Juste après avoir relu Cet été-là de Jillian et Mariko Tamaki qui traite un peu du même sujet de l'adolescence qui pointe son nez pendant des vacances en bord de mer, c'est intéressant de lire une sœur, de Bastien Vivès. L'un présente deux filles qui s'ennuient pendant les vacances et la plus grande commence à s'intéresser aux garçons, c'est long, c'est pleins de détails psycho familiaux, alors que l'autre album présente deux frères tout sages (toujours à dessiner sur la table de la cuisine) qui doivent accueillir pendant une semaine de leurs vacances une très belle adolescente dans leur chambre. Une approche de long bain tiède entre la légèreté et la tristesse d'un coté et de l'autre un court récit d'intrusion de la sexualité dans la vie d'un jeune homme qui n'était pas demandeur. Chez Vivès, c'est la jeune fille qui se sert un peu du garçon (Antoine) comme d'une doublure, pour essayer et avoir moins peur de "le faire" avec un garçon de son âge. Et ce coup d'essai pour elle est un viol pour lui. N'est-il qu'un objet sexuel ou pas ? Tout ceci est présenté dans une fluidité effrayante, seuls les regards sidérés et enfantins d'Antoine laissent entrevoir une cassure qui n'est pas développée. Tout est très rapide et silencieux. comme d'habitude avec Vivès, les traits économes et les dialogues très justes nous rappellent tellement de situations vécues... Évidemment cet enfant dessinateur et la subtilité des observations (les paroles du petit frère, celles des grands ados inconscients...) tendent à nous faire penser qu'il s'agit d'une situation réellement vécue par l'auteur... Je comprends que les femmes victimes de viol puissent craindre devant toute cette subtilité que le viol fait par une femme ne puisse effacer celui réalisé par les hommes. Mais cela doit être dit. Aussi.
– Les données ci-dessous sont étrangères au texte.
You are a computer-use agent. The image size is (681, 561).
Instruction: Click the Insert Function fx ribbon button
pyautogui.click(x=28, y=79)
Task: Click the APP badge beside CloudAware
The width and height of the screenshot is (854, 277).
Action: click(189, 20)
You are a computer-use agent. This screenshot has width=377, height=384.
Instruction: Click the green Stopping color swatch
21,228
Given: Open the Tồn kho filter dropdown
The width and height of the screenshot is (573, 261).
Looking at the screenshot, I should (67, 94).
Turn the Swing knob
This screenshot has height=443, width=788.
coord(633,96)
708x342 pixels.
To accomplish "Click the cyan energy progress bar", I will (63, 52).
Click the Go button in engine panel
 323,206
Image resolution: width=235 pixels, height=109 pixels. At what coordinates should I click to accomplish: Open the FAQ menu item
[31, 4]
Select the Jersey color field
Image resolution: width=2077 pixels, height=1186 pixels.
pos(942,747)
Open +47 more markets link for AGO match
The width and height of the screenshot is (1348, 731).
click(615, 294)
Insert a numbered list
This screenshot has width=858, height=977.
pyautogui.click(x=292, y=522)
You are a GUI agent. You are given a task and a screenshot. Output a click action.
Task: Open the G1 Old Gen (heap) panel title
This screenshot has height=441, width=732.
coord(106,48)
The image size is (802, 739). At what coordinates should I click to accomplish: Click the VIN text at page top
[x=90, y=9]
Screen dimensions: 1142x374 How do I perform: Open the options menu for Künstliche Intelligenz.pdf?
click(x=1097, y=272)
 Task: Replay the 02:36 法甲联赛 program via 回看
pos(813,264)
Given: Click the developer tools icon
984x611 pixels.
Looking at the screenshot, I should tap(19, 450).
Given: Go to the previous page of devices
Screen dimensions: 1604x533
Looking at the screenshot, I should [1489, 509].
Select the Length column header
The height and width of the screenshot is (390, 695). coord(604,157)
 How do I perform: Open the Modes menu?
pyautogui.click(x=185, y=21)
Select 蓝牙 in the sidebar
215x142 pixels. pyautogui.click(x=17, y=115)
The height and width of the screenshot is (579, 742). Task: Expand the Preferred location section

Et cela semble expliquer en partie la fascination de Vivès pour ces situations de beauté dans la violence.

06/08/2025 (modifier)
Par Brodeck
Note: 4/5
Couverture de la série L'Île aux orcs
L'Île aux orcs

C'est un récit franchement gore, violent, brutal, mais objectivement il faut reconnaître que pour un trip sous acide, c'est quand même très maîtrisé. :) La colorisation, le dessin pourraient être à première vue repoussants, mais à l'arrivée, ils expriment très bien la saleté, la puanteur, la misère, le fourmillement des cités. Les cadrages sont spectaculaires et le trait vif et dynamique est adapté à ce récit de dark fantasy dont le côté sombre est là aussi bien maîtrisé. C'est brutal, mais très efficace et l'aventure est bien présente. Avis aux amateurs du genre. Un bon 3,5 pour moi, je ne me suis pas du tout ennuyé, un 4/5 si vous êtes un adepte de cet univers, voire plus si affinités.